**Petikan Teks**
Idealnya para pelaku da’wah memiliki pemahaman yang baik terhadap kaidah-kaidah dalam da’wah sehingga ia dapat menjalankan aktifitasnya dengan tepat dan berdaya guna. Kaidah-kaidah da’wah ini diperlukan karena para pelaku da’wah bertugas menyampaikan Islam secara kaaffah kepada mitra da’wahnya dengan latar berlakang dan tingkatan pemahaman yang berbeda-beda. Penguasaan terhadap kaidah-kaidah da’wah ini diperlukan juga sebagai upaya merelevansikan problematika kehidupan manusia dengan syari’at Islam serta  tujuan-tujuannya “maqashid as-syari’ah. 


Demikianlah nilai penting kaidah-kaidah da’wah secara praktis adalah untuk memberikan petunjuk kepada para pelaku da’wah dalam menjalankan aktifitasnya, menertibkan jalan da’wah sesuai tuntunan syari’at, memberikan solusi bagi permasalahan mitra da’wah sesuai dengan situasi kondisinya dan dengan cara yang tepat, menjaga kelurusan metode da’wah dalam menghasilkan da’wah yang berdaya guna. Naskah ini membahas beberapa kaidah da’wah sebagai berikut; (a) Da’wah Kepada Iman Sebelum Amal Dan Hukum, (b). Da’wah Kepada Yang Pokok Sebelum Cabang, (c). Mendidik Bukan Menghakimi, (d). Seimbang Antara Memberikan Kabar Gembira dan Ancaman, (e). Berbicara Sesuai Kadar Kefahaman Mitra Da’wah, dan (f). Bertahap Dan Mengutamakan Prioritas.


PEMBAHASAN

A. Da’wah Kepada Iman Sebelum Ibadah Dan Hukum

Kaidah ini dimaksudkan agar para pelaku da’wah mendahulukan menyampaikan perkara-perkara keimanan sebelum menyampaikan kaifiyat ibadah dan hukum-hukum mu’amalah. Hal ini tidak berarti membiarkan ummat Islam mengabaikan ibadah dan mengingkari syari’at Allah. Akan tetapi, mendahulukan penguatan keimanan akan menggerakkan perasaan dan membangkitkan kesungguhan hati mitra da’wah dalam beribadah dan menerima hukum-hukum Allah. Ibadah dan mu’amalah adalah pembebanan “taklif” dari Allah atas diri manusia, ketundukan dan kepatuhan terhadapnya berbanding lurus dengan tingkan keimanan manusia.

**Materi Sumber**
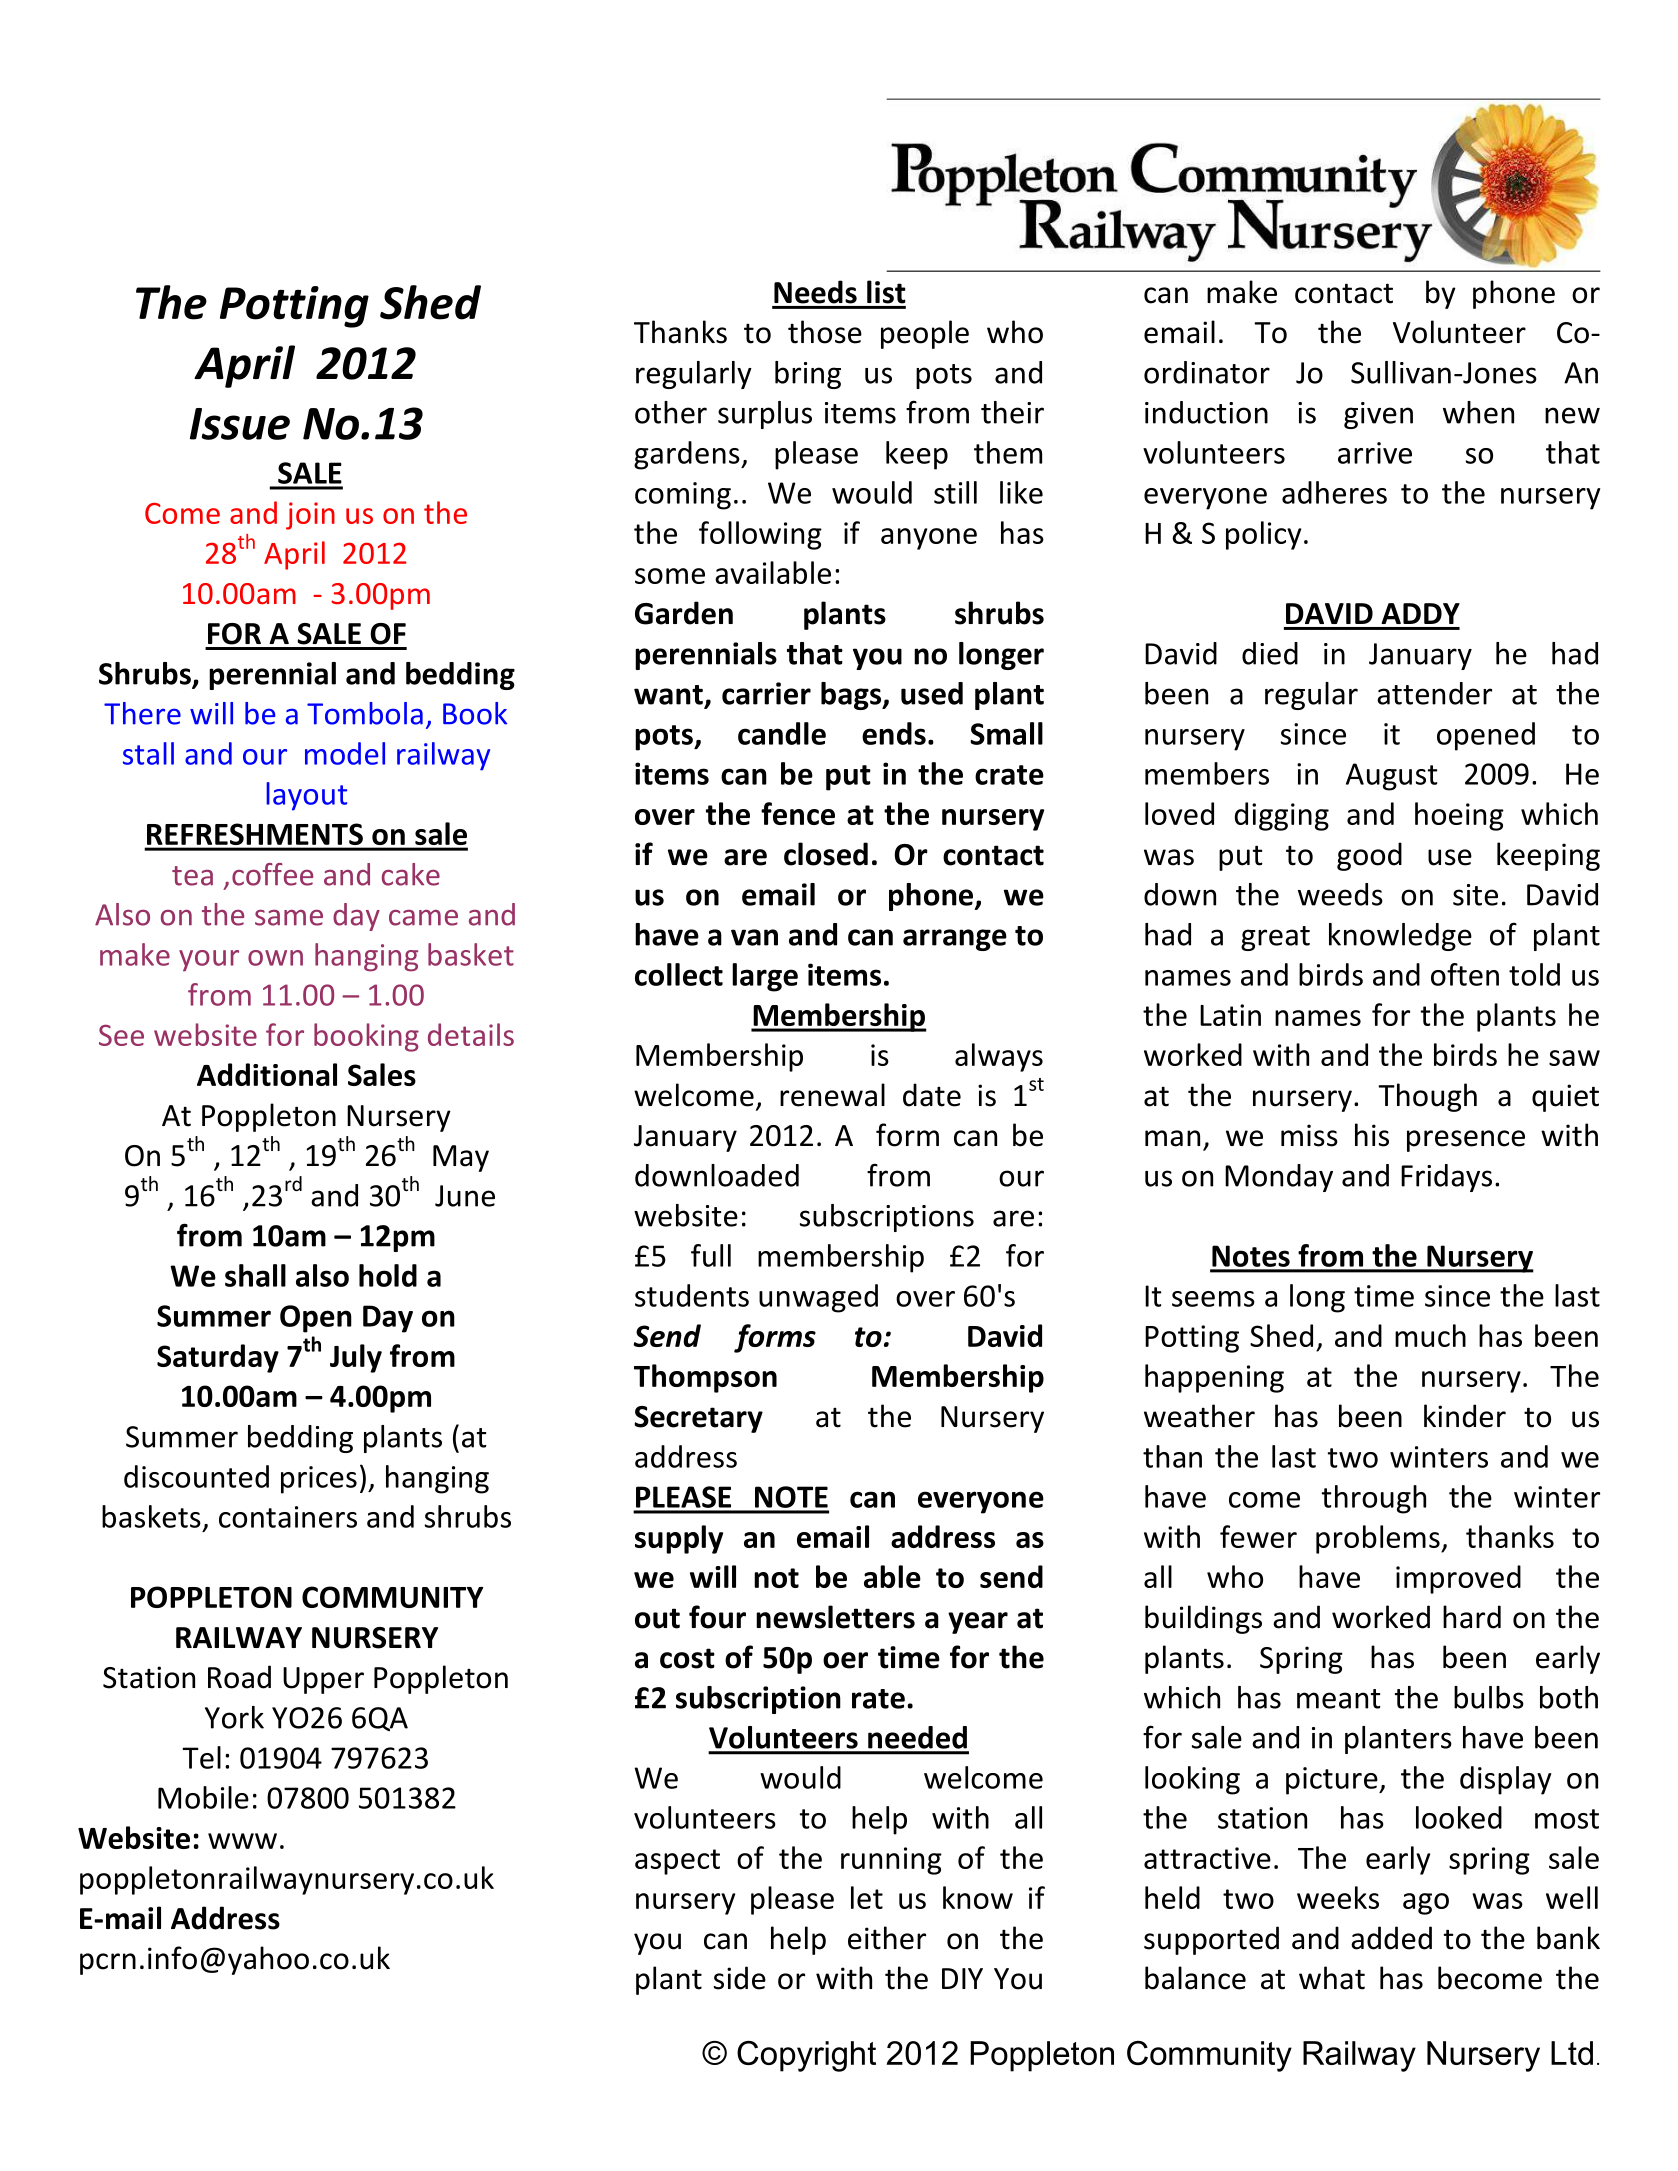 This screenshot has height=2171, width=1678. What do you see at coordinates (806, 2056) in the screenshot?
I see `Copyright` at bounding box center [806, 2056].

**Petunjuk Tugas**
Tolong tuliskan kembali tanpa perubahan seluruh bagian petikan tentang kaidah dakwah, mulai dari "Kaidah ini dimaksudkan" terus sampai "tingkan keimanan manusia.". Materi ini tidak ada hubungannya dengan petikan tentang kaidah dakwah.

**Jawaban Tertulis**
Kaidah ini dimaksudkan agar para pelaku da’wah mendahulukan menyampaikan perkara-perkara keimanan sebelum menyampaikan kaifiyat ibadah dan hukum-hukum mu’amalah. Hal ini tidak berarti membiarkan ummat Islam mengabaikan ibadah dan mengingkari syari’at Allah. Akan tetapi, mendahulukan penguatan keimanan akan menggerakkan perasaan dan membangkitkan kesungguhan hati mitra da’wah dalam beribadah dan menerima hukum-hukum Allah. Ibadah dan mu’amalah adalah pembebanan “taklif” dari Allah atas diri manusia, ketundukan dan kepatuhan terhadapnya berbanding lurus dengan tingkan keimanan manusia.